>> start GIVEN TEXT

The Gay Men Behind ‘Every Day’ Discuss the Story’s Queer Legacy

· Updated on May 28, 2018

Love is blind in the new teen romantic drama, Every Day. The film follows a teenage girl named Rhiannon (Angourie Rice), as she falls in love with a soul named A. Each day, A inhabits a new body, indiscriminate of race, gender identity, disability, and religion. As their romance blossoms, her love sees past those limits as well.

The film is based on the young adult novel of the same name by David Levithan. The gay writer is known for other queer titles, such as Boy Meets Boy and Naomi and Ely’s No Kiss List. His 2006 book, Nick & Norah’s Infinite Playlist was also adapted into a popular teen romance, starring Kat Dennings and Michael Cera.

For the film adaptation of Every Day, Levithan’s story comes to life with the help of director, Michael Sucsy. Sucsy is known for directing Channing Tatum and Rachel McAdams in The Vow, as well as the critically-acclaimed scripted HBO adaptation of Grey Gardens, starring Jessica Lange and Drew Barrymore.

>> end GIVEN TEXT

• [WORK TO DO]:
1/ Answer these questions about the Every Day article, one per line:
(a) Which actor plays Rhiannon?
(b) Which of Levithan's books was made into a teen romance starring Kat Dennings and Michael Cera?
(c) Which HBO adaptation did Michael Sucsy direct?
2/ Reproduce the Every Day article word for word, everything from "For the film" down to "and Drew Barrymore.".
3/ Turn the paragraph of the Every Day article that begins "The film is based on" into a short bulleted list that keeps its main facts.

>> start DATA EXCERPT

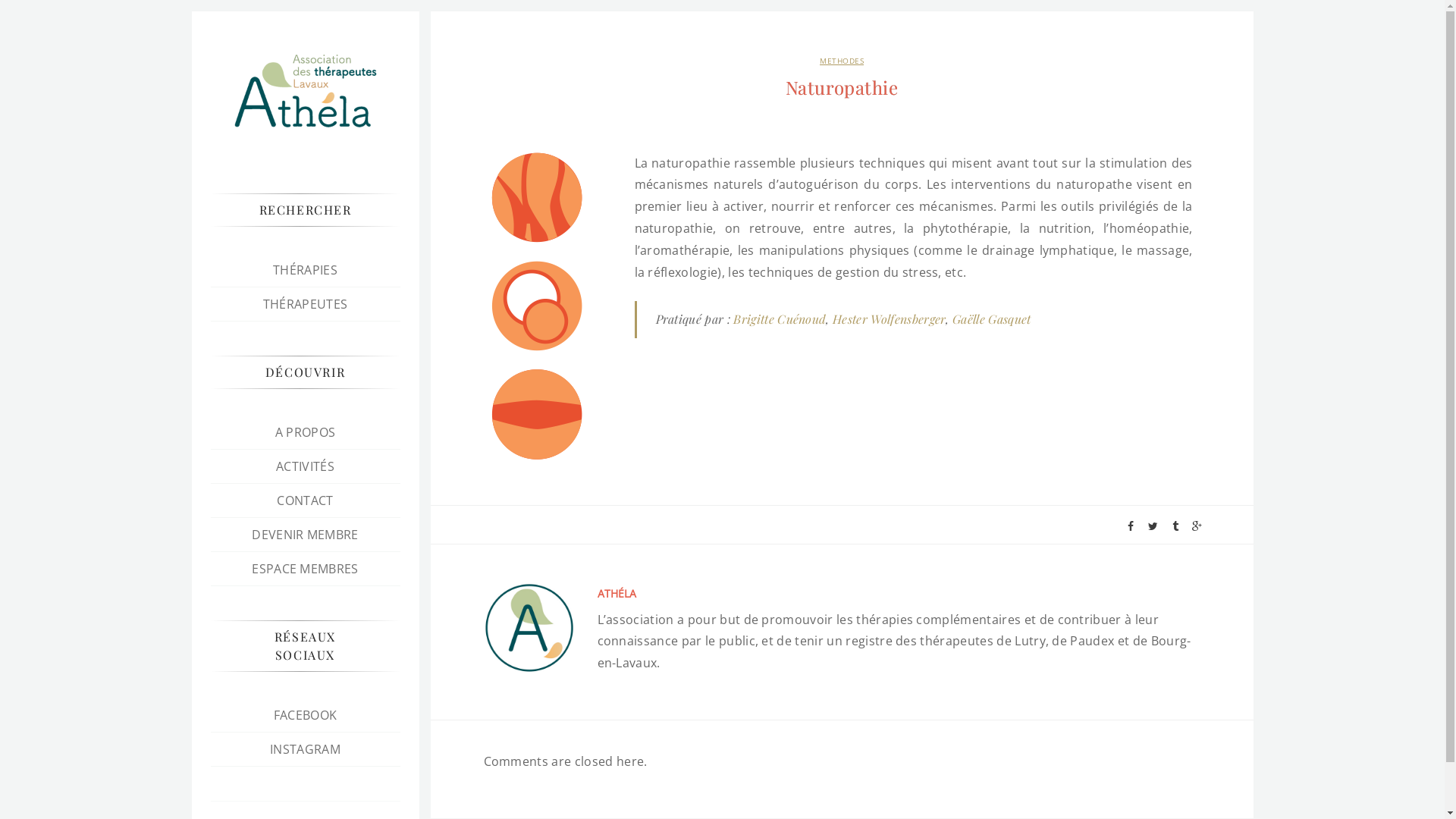 Image resolution: width=1456 pixels, height=819 pixels. I want to click on 'Naturopathie', so click(840, 87).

>> end DATA EXCERPT

• [SOLUTIONS TO EACH TASK]:
1/
(a) Angourie Rice
(b) Nick & Norah's Infinite Playlist
(c) Grey Gardens

2/
For the film adaptation of Every Day, Levithan’s story comes to life with the help of director, Michael Sucsy. Sucsy is known for directing Channing Tatum and Rachel McAdams in The Vow, as well as the critically-acclaimed scripted HBO adaptation of Grey Gardens, starring Jessica Lange and Drew Barrymore.

3/
- The film comes from David Levithan's young adult novel of the same name.
- Levithan is a gay writer known for queer titles such as Boy Meets Boy and Naomi and Ely's No Kiss List.
- His 2006 book Nick & Norah's Infinite Playlist was adapted into a popular teen romance starring Kat Dennings and Michael Cera.